In 2016, Anam recalled that "many Awami League ministers and leaders publicly "walked out" of The Daily Star's 25th anniversary programme, because Prof Yunus was present there as the chief guest. They accused this paper and its editor of trying to "resurrect" an "enemy of Bangladesh", and also trying to "launch" the Nobel laureate into the public sphere again". Yunus became the chief adviser of Bangladesh after the fall of Sheikh Hasina. Anam interviewed Yunus in November 2024 during which Yunus remarked "We (interim government) are only facilitators, not rulers".

==Criticism==
Sheikh Hasina's son Sajeeb Wazed called Anam "completely unethical" and "a liar". David Bergman, who worked at The Daily Star, is also critical of Anam for his views on the Padma Bridge graft scandal. In 2016, speaking at a panel discussion on ATN News, Anam conceded that reports published in The Daily Star in 2007 alleging corruption by Prime Minister Sheikh Hasina were based on uncorroborated leaks fed by the military's Directorate General of Forces Intelligence. "It was a big mistake," he said during the interview and stated that "It was a bad editorial judgement, I admit it without any doubt".

According Sheikh Hasina's son, "the publication of false news reports by Mahfuz Anam, the editor of The Daily Star, led to the arrest of my mother, and she had to spend 11 months in jail. I want justice, I want to see Mahfuz Anam arrested and tried for sedition". Anam's newspaper has also been criticized for potential defamation of Khaleda Zia's son and BNP leader Tarique Rahman who was accused, convicted and acquitted in the 2004 Dhaka grenade attack case. Anam himself has noted a common perception that his newspaper is partisan towards the Awami League, which he claims is false. One former journalist at his newspaper spoke of arbitrary censorship.
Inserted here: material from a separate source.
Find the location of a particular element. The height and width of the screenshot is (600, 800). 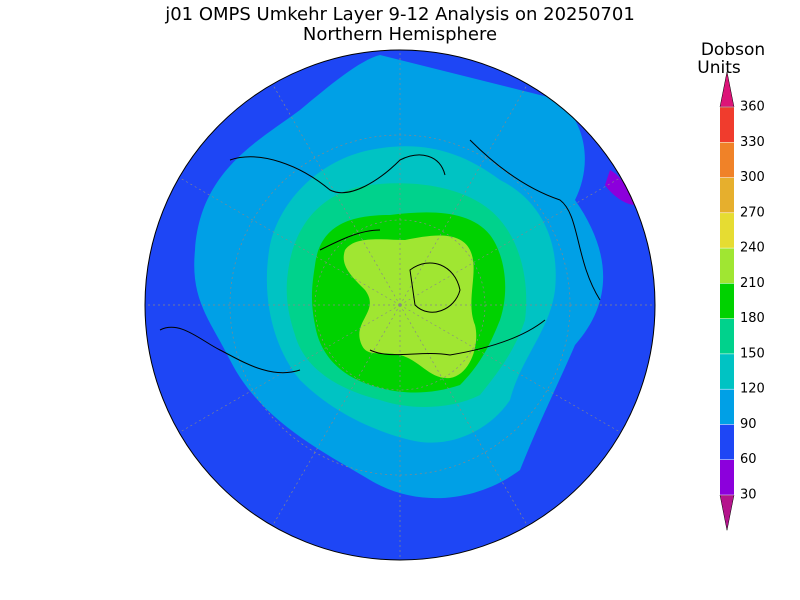

colorbar-tick-label: 270 is located at coordinates (752, 212).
In December 2024, Simin Rahman of Transcom Group was accused by his younger sister of embezzling her deceased father's shares through non-judicial stamp fraud. On 18 May 2025, Elias Hossain's YouTube investigative report program called Fifteen Minutes was shown, stating that Simin Rahman was unethically assisted by Prothom Alo editor Matiur Rahman and Daily Star's Mahfuz Anam in this matter, and Asif Nazrul dismissed the case without investigation due to his good relations with them. Zulkarnain Saer Khan also criticised Matiur Rahman and Mahfuz Anam for involving in this matter. Matiur Rahman and Mahfuz Anam also helped Simin giving advice to donate on making bollywood film Faraaz with a false narrative to hide the information about his son Faraz being a militant in 2016 Dhaka Holey Artisan attack, instead showing him as a saviour hero.

==Family==
Anam's wife, Shaheen Anam runs a non-governmental organization called Manusher Jonno Foundation (For the People Foundation). Anam's eldest daughter Tahmima Anam is a Bangladeshi English-language novelist and a recipient of the Commonwealth Writer's Prize. Anam's older brother Mahbub Anam was the editor of The Bangladesh Times and a Member of Parliament from the Bangladesh Nationalist Party (BNP).